— Action item —
An exact reprint of all the records is the expected answer.

Items from a data source

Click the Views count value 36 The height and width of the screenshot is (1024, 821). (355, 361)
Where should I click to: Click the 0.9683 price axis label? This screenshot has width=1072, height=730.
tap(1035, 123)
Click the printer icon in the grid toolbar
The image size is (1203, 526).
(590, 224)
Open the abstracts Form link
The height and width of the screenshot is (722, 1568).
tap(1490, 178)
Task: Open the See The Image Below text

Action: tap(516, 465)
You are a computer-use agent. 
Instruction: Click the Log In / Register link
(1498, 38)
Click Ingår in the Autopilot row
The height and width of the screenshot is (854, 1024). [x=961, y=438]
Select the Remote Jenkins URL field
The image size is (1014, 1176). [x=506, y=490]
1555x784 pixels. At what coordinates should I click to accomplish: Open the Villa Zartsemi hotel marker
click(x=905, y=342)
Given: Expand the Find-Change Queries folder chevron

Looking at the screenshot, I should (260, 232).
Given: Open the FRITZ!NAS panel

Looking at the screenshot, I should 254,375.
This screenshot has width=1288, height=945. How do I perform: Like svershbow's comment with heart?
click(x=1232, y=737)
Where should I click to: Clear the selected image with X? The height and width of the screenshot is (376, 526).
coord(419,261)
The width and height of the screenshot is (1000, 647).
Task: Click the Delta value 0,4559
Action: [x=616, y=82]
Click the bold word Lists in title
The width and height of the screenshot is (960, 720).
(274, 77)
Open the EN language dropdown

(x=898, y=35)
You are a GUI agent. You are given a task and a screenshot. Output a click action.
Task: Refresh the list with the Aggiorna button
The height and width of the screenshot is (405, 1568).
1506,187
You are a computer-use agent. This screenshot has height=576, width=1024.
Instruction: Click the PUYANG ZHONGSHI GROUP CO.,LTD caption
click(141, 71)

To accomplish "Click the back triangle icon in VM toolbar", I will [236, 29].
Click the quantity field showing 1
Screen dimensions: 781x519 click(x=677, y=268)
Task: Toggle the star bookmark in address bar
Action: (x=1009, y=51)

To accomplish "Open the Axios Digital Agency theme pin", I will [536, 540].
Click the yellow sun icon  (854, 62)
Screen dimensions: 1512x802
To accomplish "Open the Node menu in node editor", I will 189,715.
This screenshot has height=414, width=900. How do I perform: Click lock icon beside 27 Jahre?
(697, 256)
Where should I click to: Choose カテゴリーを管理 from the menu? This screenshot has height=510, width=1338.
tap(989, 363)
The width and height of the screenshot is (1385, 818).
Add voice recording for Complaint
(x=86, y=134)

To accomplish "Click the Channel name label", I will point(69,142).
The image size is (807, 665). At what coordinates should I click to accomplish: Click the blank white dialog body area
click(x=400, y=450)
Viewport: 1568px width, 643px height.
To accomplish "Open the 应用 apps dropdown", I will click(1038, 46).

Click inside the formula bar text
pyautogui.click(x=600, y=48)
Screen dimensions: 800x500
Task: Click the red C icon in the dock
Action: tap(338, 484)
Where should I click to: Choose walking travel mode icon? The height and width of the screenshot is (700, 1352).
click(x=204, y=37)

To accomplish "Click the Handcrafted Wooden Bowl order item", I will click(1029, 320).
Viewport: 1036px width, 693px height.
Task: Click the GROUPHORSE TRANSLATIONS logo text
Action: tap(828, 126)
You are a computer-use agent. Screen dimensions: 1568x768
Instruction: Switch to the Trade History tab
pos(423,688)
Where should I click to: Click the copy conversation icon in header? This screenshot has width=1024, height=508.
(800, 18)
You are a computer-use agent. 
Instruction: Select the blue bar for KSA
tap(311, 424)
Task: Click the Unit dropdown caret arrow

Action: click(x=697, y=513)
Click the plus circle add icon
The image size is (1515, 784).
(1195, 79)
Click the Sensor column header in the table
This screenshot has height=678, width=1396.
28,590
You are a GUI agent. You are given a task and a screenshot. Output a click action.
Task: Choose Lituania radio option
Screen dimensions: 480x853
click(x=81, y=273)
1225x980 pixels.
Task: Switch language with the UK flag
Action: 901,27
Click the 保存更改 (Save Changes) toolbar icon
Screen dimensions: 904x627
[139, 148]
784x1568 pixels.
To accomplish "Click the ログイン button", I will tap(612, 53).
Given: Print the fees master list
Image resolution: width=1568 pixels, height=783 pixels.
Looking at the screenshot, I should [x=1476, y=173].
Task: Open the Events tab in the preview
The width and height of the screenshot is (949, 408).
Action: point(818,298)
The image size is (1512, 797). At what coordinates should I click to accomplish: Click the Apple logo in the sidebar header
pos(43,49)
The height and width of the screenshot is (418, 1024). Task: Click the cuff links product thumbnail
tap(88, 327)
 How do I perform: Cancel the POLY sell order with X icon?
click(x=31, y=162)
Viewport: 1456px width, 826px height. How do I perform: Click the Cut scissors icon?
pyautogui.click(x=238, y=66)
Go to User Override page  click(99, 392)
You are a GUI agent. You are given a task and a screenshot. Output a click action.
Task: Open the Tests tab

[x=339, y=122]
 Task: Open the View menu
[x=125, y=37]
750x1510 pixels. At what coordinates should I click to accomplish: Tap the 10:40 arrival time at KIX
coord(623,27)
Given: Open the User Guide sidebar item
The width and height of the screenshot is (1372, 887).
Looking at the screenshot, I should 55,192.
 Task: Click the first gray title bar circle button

— Expected output —
Click the Views count value 36 The height and width of the screenshot is (1024, 821). (355, 361)
Where should I click to: Click the 0.9683 price axis label? This screenshot has width=1072, height=730.
tap(1035, 123)
Click the printer icon in the grid toolbar
The image size is (1203, 526).
(590, 224)
Open the abstracts Form link
The height and width of the screenshot is (722, 1568).
tap(1490, 178)
Task: Open the See The Image Below text

Action: tap(516, 465)
You are a computer-use agent. 
Instruction: Click the Log In / Register link
(1498, 38)
Click Ingår in the Autopilot row
The height and width of the screenshot is (854, 1024). [x=961, y=438]
Select the Remote Jenkins URL field
The image size is (1014, 1176). [x=506, y=490]
1555x784 pixels. At what coordinates should I click to accomplish: Open the Villa Zartsemi hotel marker
click(x=905, y=342)
Given: Expand the Find-Change Queries folder chevron

Looking at the screenshot, I should (260, 232).
Given: Open the FRITZ!NAS panel

Looking at the screenshot, I should 254,375.
This screenshot has width=1288, height=945. How do I perform: Like svershbow's comment with heart?
click(x=1232, y=737)
Where should I click to: Clear the selected image with X? The height and width of the screenshot is (376, 526).
coord(419,261)
The width and height of the screenshot is (1000, 647).
Task: Click the Delta value 0,4559
Action: [x=616, y=82]
Click the bold word Lists in title
The width and height of the screenshot is (960, 720).
(274, 77)
Open the EN language dropdown

(x=898, y=35)
You are a GUI agent. You are given a task and a screenshot. Output a click action.
Task: Refresh the list with the Aggiorna button
The height and width of the screenshot is (405, 1568).
1506,187
You are a computer-use agent. This screenshot has height=576, width=1024.
Instruction: Click the PUYANG ZHONGSHI GROUP CO.,LTD caption
click(141, 71)

To accomplish "Click the back triangle icon in VM toolbar", I will [236, 29].
Click the quantity field showing 1
Screen dimensions: 781x519 click(x=677, y=268)
Task: Toggle the star bookmark in address bar
Action: (x=1009, y=51)

To accomplish "Open the Axios Digital Agency theme pin", I will [536, 540].
Click the yellow sun icon  (854, 62)
Screen dimensions: 1512x802
To accomplish "Open the Node menu in node editor", I will 189,715.
This screenshot has height=414, width=900. How do I perform: Click lock icon beside 27 Jahre?
(697, 256)
Where should I click to: Choose カテゴリーを管理 from the menu? This screenshot has height=510, width=1338.
tap(989, 363)
The width and height of the screenshot is (1385, 818).
Add voice recording for Complaint
(x=86, y=134)

To accomplish "Click the Channel name label", I will point(69,142).
The image size is (807, 665). At what coordinates should I click to accomplish: Click the blank white dialog body area
click(x=400, y=450)
Viewport: 1568px width, 643px height.
To accomplish "Open the 应用 apps dropdown", I will click(1038, 46).

Click inside the formula bar text
pyautogui.click(x=600, y=48)
Screen dimensions: 800x500
Task: Click the red C icon in the dock
Action: tap(338, 484)
Where should I click to: Choose walking travel mode icon? The height and width of the screenshot is (700, 1352).
click(x=204, y=37)

To accomplish "Click the Handcrafted Wooden Bowl order item", I will click(1029, 320).
Viewport: 1036px width, 693px height.
Task: Click the GROUPHORSE TRANSLATIONS logo text
Action: tap(828, 126)
You are a computer-use agent. Screen dimensions: 1568x768
Instruction: Switch to the Trade History tab
pos(423,688)
Where should I click to: Click the copy conversation icon in header? This screenshot has width=1024, height=508.
(800, 18)
You are a computer-use agent. 
Instruction: Select the blue bar for KSA
tap(311, 424)
Task: Click the Unit dropdown caret arrow

Action: click(x=697, y=513)
Click the plus circle add icon
The image size is (1515, 784).
(1195, 79)
Click the Sensor column header in the table
This screenshot has height=678, width=1396.
28,590
You are a GUI agent. You are given a task and a screenshot. Output a click action.
Task: Choose Lituania radio option
Screen dimensions: 480x853
click(x=81, y=273)
1225x980 pixels.
Task: Switch language with the UK flag
Action: 901,27
Click the 保存更改 (Save Changes) toolbar icon
Screen dimensions: 904x627
[139, 148]
784x1568 pixels.
To accomplish "Click the ログイン button", I will tap(612, 53).
Given: Print the fees master list
Image resolution: width=1568 pixels, height=783 pixels.
Looking at the screenshot, I should [x=1476, y=173].
Task: Open the Events tab in the preview
The width and height of the screenshot is (949, 408).
Action: point(818,298)
The image size is (1512, 797). At what coordinates should I click to accomplish: Click the Apple logo in the sidebar header
pos(43,49)
The height and width of the screenshot is (418, 1024). Task: Click the cuff links product thumbnail
tap(88, 327)
 How do I perform: Cancel the POLY sell order with X icon?
click(x=31, y=162)
Viewport: 1456px width, 826px height. How do I perform: Click the Cut scissors icon?
pyautogui.click(x=238, y=66)
Go to User Override page  click(99, 392)
You are a GUI agent. You are given a task and a screenshot. Output a click action.
Task: Open the Tests tab

[x=339, y=122]
 Task: Open the View menu
[x=125, y=37]
750x1510 pixels. At what coordinates should I click to accomplish: Tap the 10:40 arrival time at KIX
coord(623,27)
Given: Open the User Guide sidebar item
The width and height of the screenshot is (1372, 887).
Looking at the screenshot, I should 55,192.
 Task: Click the first gray title bar circle button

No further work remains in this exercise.